Il y a quelques années, je me rendais pour un congrès dans la région de Charlevoix, là où se déroulait l’histoire du téléroman. Après les délibérations, j’ai profité d’une journée de répit pour me rendre à Notre-Dame-des-Monts, afin d’y visiter la maison de Rosanna, où se déroulait une grande partie de l’histoire.
Quelle ne fut pas ma déception de constater que les lieux que je voyais au petit écran étaient désormais laissés à l’abandon ! Tout cela faisait maintenant partie de souvenirs que je pourrais occasionnellement partager avec d’autres adeptes de cette télésérie au détour d’une conversation impromptue… jusqu’au dimanche de Pâques cette année, au cours duquel j’ai littéralement dévoré les mémoires de M. Léandre Lachance, intitulées « Bonheur en héritage ».
Pour moi, le mot bonheur est tout à fait approprié, tant il me fut agréable de plonger au cœur du témoignage touchant et attachant d’un individu qui aurait très bien pu figurer parmi les personnages principaux dans « Le temps d’une paix ». J’imaginais le petit Léandre vaquant aux occupations de la ferme, rêvant à son avenir et aidant son prochain. En filigrane, je constatais également la marque du Seigneur qui guidait ses pas vers un amour grandissant. L’amour envers Dieu, envers sa famille, envers son travail et envers les autres.
Féru d’histoire et ayant complété une maîtrise dans ce domaine, il m’a été donné de lire les mémoires de plusieurs grands personnages. Elles permettent souvent à ceux et celles qui utilisent ce genre littéraire de se justifier, de régler des comptes, de se faire la part belle. Règle générale, il convient donc de s’équiper d’un sens critique vigilant quand on les aborde.
Le livre de Léandre Lachance ne s’inscrit pas dans cette perspective. Au fil des pages, je me suis étonné des actions posées par l’auteur à plusieurs moments cruciaux de sa vie. Comme, par exemple, lorsqu’il refuse de profiter d’une occasion d’affaires exceptionnelle parce qu’il ne veut pas outrepasser la prérogative qu’il reconnait à son frère. Combien de gens seraient prêts à agir ainsi dans notre monde marqué par l’égocentrisme, la jalousie, l’envie et l’avarice ?

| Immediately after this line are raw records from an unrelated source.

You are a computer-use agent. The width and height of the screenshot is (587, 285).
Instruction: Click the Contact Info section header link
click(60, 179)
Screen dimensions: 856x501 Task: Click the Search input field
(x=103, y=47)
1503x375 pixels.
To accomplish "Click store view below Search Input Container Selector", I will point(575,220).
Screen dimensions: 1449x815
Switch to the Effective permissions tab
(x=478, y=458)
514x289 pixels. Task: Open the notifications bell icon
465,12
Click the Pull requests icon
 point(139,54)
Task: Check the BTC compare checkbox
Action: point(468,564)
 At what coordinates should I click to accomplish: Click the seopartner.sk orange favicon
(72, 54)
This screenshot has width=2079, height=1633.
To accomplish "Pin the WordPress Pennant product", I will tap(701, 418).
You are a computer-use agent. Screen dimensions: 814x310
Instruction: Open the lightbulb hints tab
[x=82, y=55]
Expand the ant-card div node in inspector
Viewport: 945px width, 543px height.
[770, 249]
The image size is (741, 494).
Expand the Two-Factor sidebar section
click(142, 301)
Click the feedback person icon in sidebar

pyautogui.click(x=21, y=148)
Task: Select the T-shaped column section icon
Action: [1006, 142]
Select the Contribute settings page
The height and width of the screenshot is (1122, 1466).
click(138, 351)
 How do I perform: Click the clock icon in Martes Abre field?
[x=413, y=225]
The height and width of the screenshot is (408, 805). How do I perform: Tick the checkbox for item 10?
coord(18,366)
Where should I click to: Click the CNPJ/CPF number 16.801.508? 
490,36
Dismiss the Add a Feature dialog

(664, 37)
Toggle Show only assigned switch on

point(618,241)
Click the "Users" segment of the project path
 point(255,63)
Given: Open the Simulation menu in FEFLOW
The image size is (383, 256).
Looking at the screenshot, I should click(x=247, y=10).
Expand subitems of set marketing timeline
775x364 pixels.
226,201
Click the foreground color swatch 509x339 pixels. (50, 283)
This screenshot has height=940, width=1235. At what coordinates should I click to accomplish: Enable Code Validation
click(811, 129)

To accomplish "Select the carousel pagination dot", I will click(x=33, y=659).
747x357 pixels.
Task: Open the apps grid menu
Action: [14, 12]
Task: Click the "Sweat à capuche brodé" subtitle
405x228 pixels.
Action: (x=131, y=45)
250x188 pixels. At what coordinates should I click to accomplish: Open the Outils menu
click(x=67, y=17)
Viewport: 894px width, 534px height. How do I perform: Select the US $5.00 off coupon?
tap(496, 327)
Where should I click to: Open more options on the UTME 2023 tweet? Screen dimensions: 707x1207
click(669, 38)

Pensons également à cette période au cours de laquelle Léandre a aidé son frère et sa belle-sœur à traverser une étape très difficile sans devoir passer par les tribunaux. C’est quelque chose. Alors que plusieurs seraient montés aux barricades pour soutenir l’un des deux époux et auraient jeté de l’huile sur le feu de la discorde, il posa un geste qui leur évita beaucoup de douleur, de problèmes et, ultimement, de regrets.
Mais là où je suis tombé en bas de ma chaise, c’est lorsqu’il évoque le début de sa relation avec son épouse, sa douce et souriante Élisabeth. Alors qu’il la fréquentait, l’ancien ami de cœur de celle-ci devait revenir dans les parages. Léandre posa alors un geste tout aussi bouleversant que révélateur de sa personnalité. Laissons-le décrire ce qu’il fit : « Je voulais me montrer bon gentleman : je lui ai dit [à Élisabeth] à regret que je me retirais et nous nous sommes laissés. » S’effacer par amour et dans l’amour, voilà l’un des traits marquants de cet homme d’exception.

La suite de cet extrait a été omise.